The coronavirus pandemic having taken precedence over the celebrations, Barbara Jatta, director of the Vatican Museums, said she wanted to postpone the end of the exhibition, scheduled for June 2, so that as many visitors as possible can benefit. Titled. Raffaello 1520-1483, the exhibit presents more than a hundred works by the master that have never before been brought together.
While waiting for the reopening of the Quirinal Stables, these masterpieces are being shown on the internet, Marzia Faietti, exhibition commissioner, announced on April 6, 2020 on Vatican News. “They are accompanying our forced confinement at home,” thanks to virtual tours set up on YouTube.
On April 6, 1520, Raffaello Sanzio, called Raphaël, died at the age of 37. The Italian left behind a huge pictorial body of work, but he was “not just a painter,” says Barbara Jatta. She highlighted his important contribution as an architect and curator, in an article published in L’Osservatore Romano on April 4.
Raphaël lived in the Eternal City for twelve years, from 1508 to 1520, at a time when theologians, intellectuals, and artists met. His meeting with Pope Leo X (1513-1521) was decisive, the latter appointed him architect of the Fabric of St. Peter, the organization in charge of the artistic and architectural heritage of the popes and, at that time, of the construction of the basilica. In 1515, following the architect Bramante, Raphael developed what became the “classical style” of St. Peter’s in Rome, explained the director of the Vatican Museums.

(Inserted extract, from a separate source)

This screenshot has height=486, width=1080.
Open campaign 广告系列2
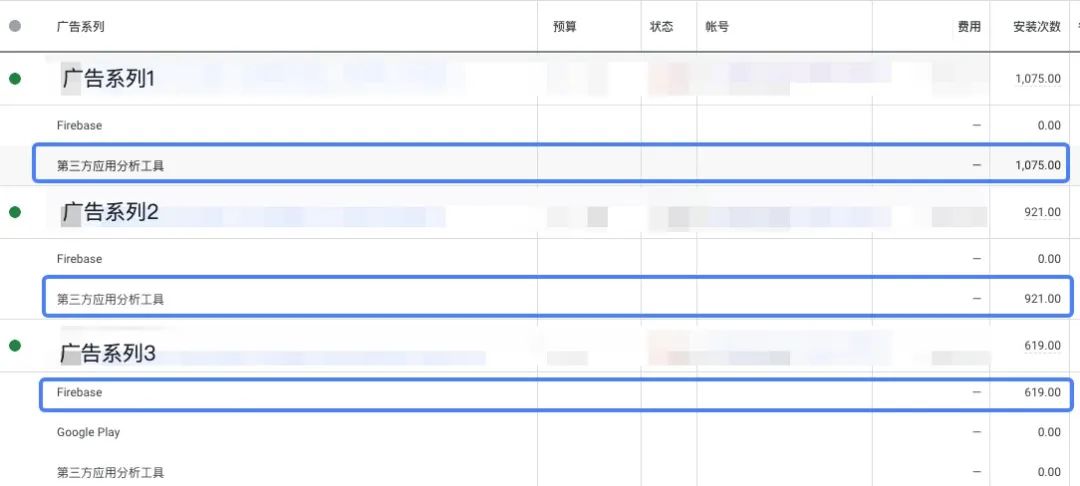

The works of the basilica, in which he participated, would be finished a century after his death, in 1626. We also owe to Raphael the very beautiful dome of the Chigi Chapel in the Roman basilica Santa Maria del Popolo and the loggia of the second floor of the Vatican Apostolic Palace.
Leo X also entrusted him with the office of Curator of Antiquities, with the mission of preserving the ancient heritage of Rome. As a result, Barbara Jatta emphasizes, today the Vatican Museums still carry the legacy of this “Raphaelesque sensibility,” with lots of attention to the art and historical treasures of the city’s past.